New Commandments

Christopher Hitchens proposed a sharply modern alternative to the traditional Ten Commandments, shifting the emphasis away from ritual obedience and toward human dignity, liberty, anti-cruelty, and moral responsibility.

Christopher Hitchens's Modern Alternative

This 21st-century list reframes the moral conversation in secular, human-centered terms rather than divine command.

1

Do not condemn people on the basis of their ethnicity or their color.

2

Do not ever even think of using people as private property, or as owned, or as slaves.

3

Despise those who use violence or the threat of it in sexual relations.

4

Hide your face and weep, if you dare to harm a child.

5

Do not condemn people for their inborn nature.

6

Be aware that you too are an animal, and dependent on the web of nature. Try and think and act accordingly.

7

Don't imagine that you can escape judgement if you rob people with a false prospectus, rather than with a knife.

8

Turn off that f***ing cellphone. You can have no idea how unimportant your call is to us.

9

Denounce all Jihadists and Crusaders for what they are: psychopathic criminals with ugly delusions, and terrible sexual repressions.

10

Be willing to renounce any god or any faith if any holy commandments should contradict any of the above.

Christopher Hitchens, “The New Commandments,” Vanity Fair (April 2010). List wording also reflected in Vanity Fair’s official video, “Christopher Hitchens’s Ten Commandments”.

Further Discussion

Hitchens's list is vivid and memorable, and its real force lies in what it exposes: how limited the traditional commandments can seem when judged as a complete moral guide for modern life.

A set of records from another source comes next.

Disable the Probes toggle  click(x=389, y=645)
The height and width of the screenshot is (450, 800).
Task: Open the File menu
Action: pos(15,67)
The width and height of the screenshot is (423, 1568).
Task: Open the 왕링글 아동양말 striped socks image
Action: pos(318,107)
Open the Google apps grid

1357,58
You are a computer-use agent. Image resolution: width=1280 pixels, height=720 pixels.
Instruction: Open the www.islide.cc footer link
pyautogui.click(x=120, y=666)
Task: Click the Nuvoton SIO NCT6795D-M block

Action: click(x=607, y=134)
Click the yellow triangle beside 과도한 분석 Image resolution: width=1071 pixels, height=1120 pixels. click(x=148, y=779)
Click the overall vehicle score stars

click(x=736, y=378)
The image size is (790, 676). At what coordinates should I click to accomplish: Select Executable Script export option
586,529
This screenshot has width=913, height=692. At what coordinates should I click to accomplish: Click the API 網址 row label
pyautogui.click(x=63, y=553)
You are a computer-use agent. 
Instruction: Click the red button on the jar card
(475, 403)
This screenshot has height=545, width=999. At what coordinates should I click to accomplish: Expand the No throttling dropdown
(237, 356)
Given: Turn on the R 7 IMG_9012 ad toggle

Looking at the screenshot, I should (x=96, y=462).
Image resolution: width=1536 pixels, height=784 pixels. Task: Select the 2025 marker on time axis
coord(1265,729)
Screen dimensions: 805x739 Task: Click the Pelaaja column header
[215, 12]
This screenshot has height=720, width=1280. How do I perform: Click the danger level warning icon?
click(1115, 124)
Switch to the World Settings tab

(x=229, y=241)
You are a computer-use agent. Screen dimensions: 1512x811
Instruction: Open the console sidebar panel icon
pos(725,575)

Its strongest lines are clear moral claims about cruelty, slavery, dignity, honesty, and violence. In that sense, the list works less as a casual parody than as a deliberate challenge to the old framework: if a timeless set of commandments leaves so much unsaid about equality, abuse, freedom, and responsibility, then perhaps it is not sufficient on its own.

Some entries are still highly topical, deliberately provocative, or shaped by the controversies of their moment. But that too reveals the difficulty of writing a new moral canon: a modern set must be vivid enough to confront real abuses, broad enough to endure, and clear enough to guide conduct across more than one generation.